Stated task
Tally the lines in the items below that contain the word "Describe" and reply with only that number.

* BEGIN *

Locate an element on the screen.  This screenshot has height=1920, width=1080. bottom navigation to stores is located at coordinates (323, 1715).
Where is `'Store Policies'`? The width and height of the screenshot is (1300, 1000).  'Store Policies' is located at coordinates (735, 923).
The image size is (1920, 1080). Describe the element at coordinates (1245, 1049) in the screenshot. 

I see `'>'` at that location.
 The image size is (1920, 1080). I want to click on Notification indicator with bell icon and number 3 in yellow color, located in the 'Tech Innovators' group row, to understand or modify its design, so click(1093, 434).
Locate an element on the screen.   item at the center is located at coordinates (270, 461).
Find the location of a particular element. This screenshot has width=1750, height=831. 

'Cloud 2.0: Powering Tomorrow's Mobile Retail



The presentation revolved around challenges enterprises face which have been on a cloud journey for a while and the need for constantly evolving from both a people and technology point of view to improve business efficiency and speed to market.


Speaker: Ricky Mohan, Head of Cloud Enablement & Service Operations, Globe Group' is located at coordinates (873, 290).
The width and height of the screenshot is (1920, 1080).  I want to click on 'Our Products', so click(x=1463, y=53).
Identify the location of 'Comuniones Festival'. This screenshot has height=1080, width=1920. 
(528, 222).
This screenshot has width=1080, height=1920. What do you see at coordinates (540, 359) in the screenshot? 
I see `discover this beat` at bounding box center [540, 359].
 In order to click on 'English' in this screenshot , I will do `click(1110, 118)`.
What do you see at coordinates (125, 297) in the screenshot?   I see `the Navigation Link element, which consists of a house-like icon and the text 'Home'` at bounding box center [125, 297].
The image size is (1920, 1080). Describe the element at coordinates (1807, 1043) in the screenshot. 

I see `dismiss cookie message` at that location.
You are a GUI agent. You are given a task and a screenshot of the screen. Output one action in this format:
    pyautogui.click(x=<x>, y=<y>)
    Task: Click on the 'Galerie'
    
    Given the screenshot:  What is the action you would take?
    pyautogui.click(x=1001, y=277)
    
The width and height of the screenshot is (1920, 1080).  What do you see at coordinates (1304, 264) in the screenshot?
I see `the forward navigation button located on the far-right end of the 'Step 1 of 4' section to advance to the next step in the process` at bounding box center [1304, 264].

* END *

Response to this exercise
2